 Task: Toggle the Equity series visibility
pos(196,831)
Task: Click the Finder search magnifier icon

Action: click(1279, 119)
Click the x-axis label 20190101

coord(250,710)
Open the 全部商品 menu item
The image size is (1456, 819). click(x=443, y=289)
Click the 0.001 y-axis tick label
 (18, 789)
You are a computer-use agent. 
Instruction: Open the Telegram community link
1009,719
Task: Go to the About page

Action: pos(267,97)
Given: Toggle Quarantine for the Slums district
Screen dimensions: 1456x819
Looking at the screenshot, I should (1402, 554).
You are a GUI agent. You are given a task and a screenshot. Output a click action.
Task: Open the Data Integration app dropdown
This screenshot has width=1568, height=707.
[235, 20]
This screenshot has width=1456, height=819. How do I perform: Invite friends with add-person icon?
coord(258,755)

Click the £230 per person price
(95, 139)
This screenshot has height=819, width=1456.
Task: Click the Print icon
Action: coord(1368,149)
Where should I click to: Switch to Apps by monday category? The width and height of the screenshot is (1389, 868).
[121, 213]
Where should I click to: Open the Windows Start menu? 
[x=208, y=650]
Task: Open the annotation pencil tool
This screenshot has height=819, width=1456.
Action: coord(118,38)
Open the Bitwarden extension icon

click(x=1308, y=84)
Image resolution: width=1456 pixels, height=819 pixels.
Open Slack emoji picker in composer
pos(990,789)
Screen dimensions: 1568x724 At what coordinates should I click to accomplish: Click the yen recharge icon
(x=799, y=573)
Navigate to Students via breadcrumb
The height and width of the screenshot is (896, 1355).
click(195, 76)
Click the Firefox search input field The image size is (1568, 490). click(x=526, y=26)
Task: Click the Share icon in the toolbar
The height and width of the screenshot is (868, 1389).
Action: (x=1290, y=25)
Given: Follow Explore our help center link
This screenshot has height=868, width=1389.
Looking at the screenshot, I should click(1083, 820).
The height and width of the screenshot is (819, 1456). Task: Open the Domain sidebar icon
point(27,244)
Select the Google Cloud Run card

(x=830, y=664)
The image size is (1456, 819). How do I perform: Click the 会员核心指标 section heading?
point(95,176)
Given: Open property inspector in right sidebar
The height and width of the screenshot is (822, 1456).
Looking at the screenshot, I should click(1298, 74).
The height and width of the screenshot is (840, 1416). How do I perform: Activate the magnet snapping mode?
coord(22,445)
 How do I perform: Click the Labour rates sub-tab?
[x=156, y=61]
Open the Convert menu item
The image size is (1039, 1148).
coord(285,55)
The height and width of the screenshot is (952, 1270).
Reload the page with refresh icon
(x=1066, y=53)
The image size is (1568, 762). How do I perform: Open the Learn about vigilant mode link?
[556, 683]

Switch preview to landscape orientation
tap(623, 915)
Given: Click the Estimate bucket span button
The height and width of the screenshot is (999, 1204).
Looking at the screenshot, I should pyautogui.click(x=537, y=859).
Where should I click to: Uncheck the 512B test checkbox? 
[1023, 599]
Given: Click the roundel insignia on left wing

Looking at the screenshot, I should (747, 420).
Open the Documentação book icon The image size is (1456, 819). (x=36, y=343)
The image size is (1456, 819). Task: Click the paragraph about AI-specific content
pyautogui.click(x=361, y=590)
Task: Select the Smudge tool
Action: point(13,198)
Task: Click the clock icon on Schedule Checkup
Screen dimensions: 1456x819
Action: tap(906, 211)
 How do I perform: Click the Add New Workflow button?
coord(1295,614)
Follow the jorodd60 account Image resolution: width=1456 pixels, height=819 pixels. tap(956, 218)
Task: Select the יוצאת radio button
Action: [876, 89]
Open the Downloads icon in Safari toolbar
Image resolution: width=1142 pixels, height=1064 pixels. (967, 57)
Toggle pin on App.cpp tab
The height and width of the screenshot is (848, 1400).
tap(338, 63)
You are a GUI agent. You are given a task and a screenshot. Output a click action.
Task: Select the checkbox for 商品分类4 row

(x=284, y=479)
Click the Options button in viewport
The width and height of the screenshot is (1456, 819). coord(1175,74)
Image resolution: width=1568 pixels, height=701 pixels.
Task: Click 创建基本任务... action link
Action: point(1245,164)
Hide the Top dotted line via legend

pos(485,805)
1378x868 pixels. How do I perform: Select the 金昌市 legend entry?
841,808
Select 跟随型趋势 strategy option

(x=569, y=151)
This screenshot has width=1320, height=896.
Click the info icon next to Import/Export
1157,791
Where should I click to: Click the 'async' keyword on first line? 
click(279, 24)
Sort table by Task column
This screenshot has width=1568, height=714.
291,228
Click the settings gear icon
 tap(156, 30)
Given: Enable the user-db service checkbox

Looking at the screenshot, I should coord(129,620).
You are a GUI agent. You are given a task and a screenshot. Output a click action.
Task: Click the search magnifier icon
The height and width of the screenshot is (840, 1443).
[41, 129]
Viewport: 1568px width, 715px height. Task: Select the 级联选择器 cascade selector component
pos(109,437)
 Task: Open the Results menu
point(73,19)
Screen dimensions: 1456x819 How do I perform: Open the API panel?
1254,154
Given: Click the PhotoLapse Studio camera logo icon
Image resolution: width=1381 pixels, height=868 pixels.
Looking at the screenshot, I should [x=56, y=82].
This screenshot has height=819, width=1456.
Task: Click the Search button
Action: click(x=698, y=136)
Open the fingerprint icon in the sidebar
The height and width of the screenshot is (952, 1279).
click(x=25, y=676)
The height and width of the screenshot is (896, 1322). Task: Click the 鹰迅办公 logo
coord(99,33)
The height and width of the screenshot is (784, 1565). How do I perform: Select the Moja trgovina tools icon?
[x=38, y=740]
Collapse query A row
◆ ◆ ◆ ◆ ◆
### Exercise brief
Output the full listing exactly as it stands.

### Answer to this problem
 Task: Toggle the Equity series visibility
pos(196,831)
Task: Click the Finder search magnifier icon

Action: click(1279, 119)
Click the x-axis label 20190101

coord(250,710)
Open the 全部商品 menu item
The image size is (1456, 819). click(x=443, y=289)
Click the 0.001 y-axis tick label
 (18, 789)
You are a computer-use agent. 
Instruction: Open the Telegram community link
1009,719
Task: Go to the About page

Action: pos(267,97)
Given: Toggle Quarantine for the Slums district
Screen dimensions: 1456x819
Looking at the screenshot, I should (1402, 554).
You are a GUI agent. You are given a task and a screenshot. Output a click action.
Task: Open the Data Integration app dropdown
This screenshot has width=1568, height=707.
[235, 20]
This screenshot has width=1456, height=819. How do I perform: Invite friends with add-person icon?
coord(258,755)

Click the £230 per person price
(95, 139)
This screenshot has height=819, width=1456.
Task: Click the Print icon
Action: coord(1368,149)
Where should I click to: Switch to Apps by monday category? The width and height of the screenshot is (1389, 868).
[121, 213]
Where should I click to: Open the Windows Start menu? 
[x=208, y=650]
Task: Open the annotation pencil tool
This screenshot has height=819, width=1456.
Action: coord(118,38)
Open the Bitwarden extension icon

click(x=1308, y=84)
Image resolution: width=1456 pixels, height=819 pixels.
Open Slack emoji picker in composer
pos(990,789)
Screen dimensions: 1568x724 At what coordinates should I click to accomplish: Click the yen recharge icon
(x=799, y=573)
Navigate to Students via breadcrumb
The height and width of the screenshot is (896, 1355).
click(195, 76)
Click the Firefox search input field The image size is (1568, 490). click(x=526, y=26)
Task: Click the Share icon in the toolbar
The height and width of the screenshot is (868, 1389).
Action: (x=1290, y=25)
Given: Follow Explore our help center link
This screenshot has height=868, width=1389.
Looking at the screenshot, I should click(1083, 820).
The height and width of the screenshot is (819, 1456). Task: Open the Domain sidebar icon
point(27,244)
Select the Google Cloud Run card

(x=830, y=664)
The image size is (1456, 819). How do I perform: Click the 会员核心指标 section heading?
point(95,176)
Given: Open property inspector in right sidebar
The height and width of the screenshot is (822, 1456).
Looking at the screenshot, I should click(1298, 74).
The height and width of the screenshot is (840, 1416). How do I perform: Activate the magnet snapping mode?
coord(22,445)
 How do I perform: Click the Labour rates sub-tab?
[x=156, y=61]
Open the Convert menu item
The image size is (1039, 1148).
coord(285,55)
The height and width of the screenshot is (952, 1270).
Reload the page with refresh icon
(x=1066, y=53)
The image size is (1568, 762). How do I perform: Open the Learn about vigilant mode link?
[556, 683]

Switch preview to landscape orientation
tap(623, 915)
Given: Click the Estimate bucket span button
The height and width of the screenshot is (999, 1204).
Looking at the screenshot, I should pyautogui.click(x=537, y=859).
Where should I click to: Uncheck the 512B test checkbox? 
[1023, 599]
Given: Click the roundel insignia on left wing

Looking at the screenshot, I should (747, 420).
Open the Documentação book icon The image size is (1456, 819). (x=36, y=343)
The image size is (1456, 819). Task: Click the paragraph about AI-specific content
pyautogui.click(x=361, y=590)
Task: Select the Smudge tool
Action: point(13,198)
Task: Click the clock icon on Schedule Checkup
Screen dimensions: 1456x819
Action: tap(906, 211)
 How do I perform: Click the Add New Workflow button?
coord(1295,614)
Follow the jorodd60 account Image resolution: width=1456 pixels, height=819 pixels. tap(956, 218)
Task: Select the יוצאת radio button
Action: [876, 89]
Open the Downloads icon in Safari toolbar
Image resolution: width=1142 pixels, height=1064 pixels. (967, 57)
Toggle pin on App.cpp tab
The height and width of the screenshot is (848, 1400).
tap(338, 63)
You are a GUI agent. You are given a task and a screenshot. Output a click action.
Task: Select the checkbox for 商品分类4 row

(x=284, y=479)
Click the Options button in viewport
The width and height of the screenshot is (1456, 819). coord(1175,74)
Image resolution: width=1568 pixels, height=701 pixels.
Task: Click 创建基本任务... action link
Action: point(1245,164)
Hide the Top dotted line via legend

pos(485,805)
1378x868 pixels. How do I perform: Select the 金昌市 legend entry?
841,808
Select 跟随型趋势 strategy option

(x=569, y=151)
This screenshot has width=1320, height=896.
Click the info icon next to Import/Export
1157,791
Where should I click to: Click the 'async' keyword on first line? 
click(279, 24)
Sort table by Task column
This screenshot has width=1568, height=714.
291,228
Click the settings gear icon
 tap(156, 30)
Given: Enable the user-db service checkbox

Looking at the screenshot, I should coord(129,620).
You are a GUI agent. You are given a task and a screenshot. Output a click action.
Task: Click the search magnifier icon
The height and width of the screenshot is (840, 1443).
[41, 129]
Viewport: 1568px width, 715px height. Task: Select the 级联选择器 cascade selector component
pos(109,437)
 Task: Open the Results menu
point(73,19)
Screen dimensions: 1456x819 How do I perform: Open the API panel?
1254,154
Given: Click the PhotoLapse Studio camera logo icon
Image resolution: width=1381 pixels, height=868 pixels.
Looking at the screenshot, I should [x=56, y=82].
This screenshot has height=819, width=1456.
Task: Click the Search button
Action: click(x=698, y=136)
Open the fingerprint icon in the sidebar
The height and width of the screenshot is (952, 1279).
click(x=25, y=676)
The height and width of the screenshot is (896, 1322). Task: Click the 鹰迅办公 logo
coord(99,33)
The height and width of the screenshot is (784, 1565). How do I perform: Select the Moja trgovina tools icon?
[x=38, y=740]
Collapse query A row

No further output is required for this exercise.